Chief Executive of ArcelorMittal South Africa, Ms Nonkululeko Nyembezi-Heita said: “As anticipated, 2012 was a very tough year with subdued economic activity and poor demand. At the same time, we are pleased with the strides we have made in achieving operational stability and containing costs. Safety is an area where we have seen significant improvement over the last year as can be seen in our lost time injury frequency rate, which dropped to 0.61 from 1.24 a year earlier”.
Domestic steel demand continued to be weak, driven by sluggish demand from the building and construction sector, the largest steel consumer.
On a compounded basis, steel demand in South Africa has grown at an annual average rate of only 1.1% over a twenty year period.

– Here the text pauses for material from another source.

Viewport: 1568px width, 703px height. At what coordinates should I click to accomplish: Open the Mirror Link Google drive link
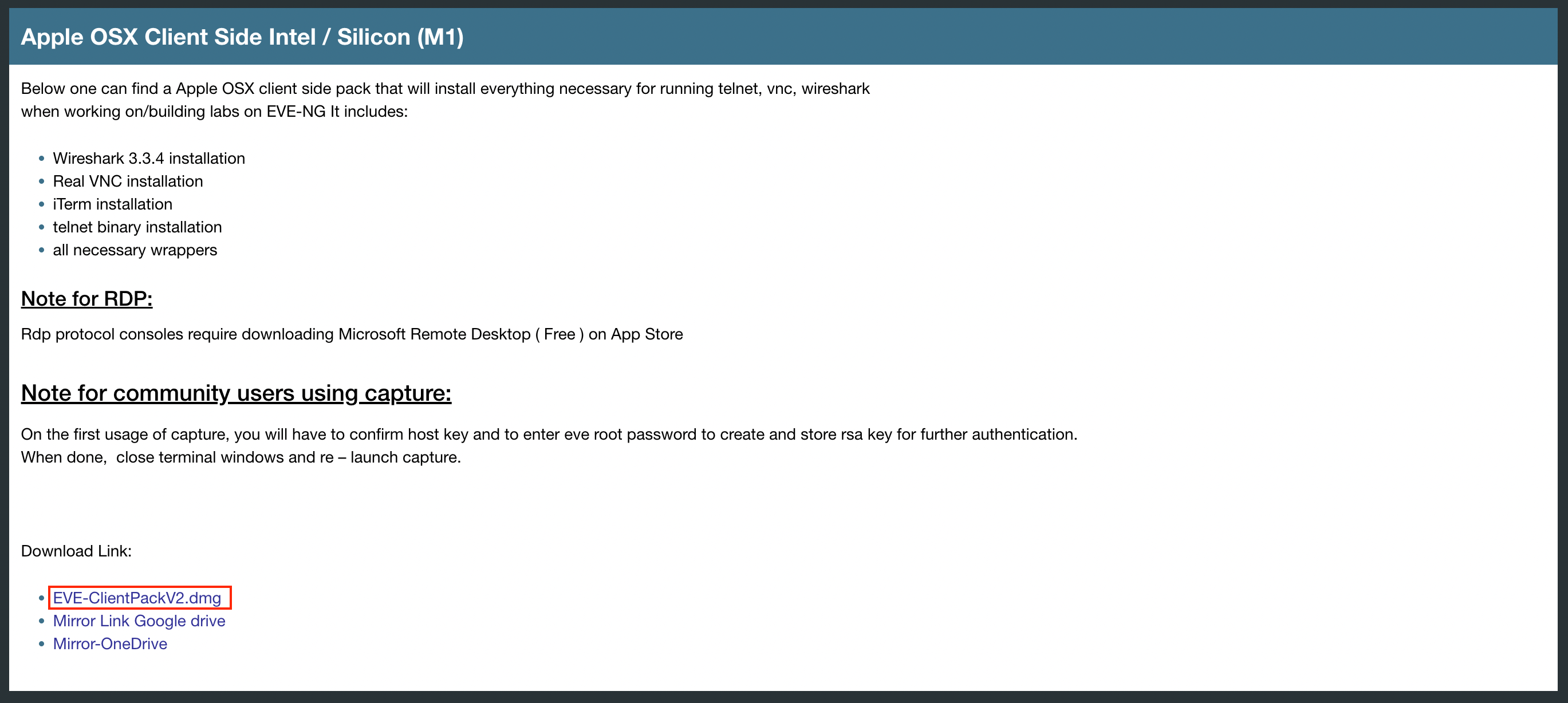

Domestic steel sales declined by 5% as a result of weak demand and destocking in the second half of the year, while net realised prices in rand terms increased by 7%.
Dollar prices of key raw materials such as coking coal, pellets and scrap were flat, while electricity costs increased by another 16%.
Liquid steel production was down 7%, with capacity utilisation at 66%, which was marginally lower than the 68% achieved the previous year. Compliance with environmental legislation, coupled with high electricity price increases, necessitated the closure of three electric arc furnaces (EAF) in Vanderbijlpark during October 2012. This effectively reduced the company’s annual achievable liquid steel capacity from 8.0 to 6.5 million tonnes per annum.
The poor financial performance was exacerbated by a 27% drop in commercial coke sales due to the shutdown of furnaces by ferrochrome producers participating in Eskom’s electricity buy-back programme. Ferrochrome producers account for approximately 90% of ArcelorMittal South Africa’s commercial coke sales.
The company realised a net cash inflow of R445 million for the year bringing its closing cash position to R884 million from R439 million the year before.
Production costs were in line with inflation and well maintained on the back of softer raw material prices and a marked improvement in operational efficiencies, but this was not sufficient to offset the impact of lower sales.
Ms Nyembezi-Heita further commented that, “We expect the loss making position to be reversed in first quarter, amid signs of improved domestic sales volumes as well as marginally higher prices”.
ArcelorMittal South Africa has raised objections to Eskom’s proposed 16% yearly increase in electricity tariffs for the next five years. Electricity prices, which have risen 21% over the last six years, are having a significant impact on the company and were one of the factors behind the closure of the Vanderbijlpark electric arc furnaces in fourth quarter.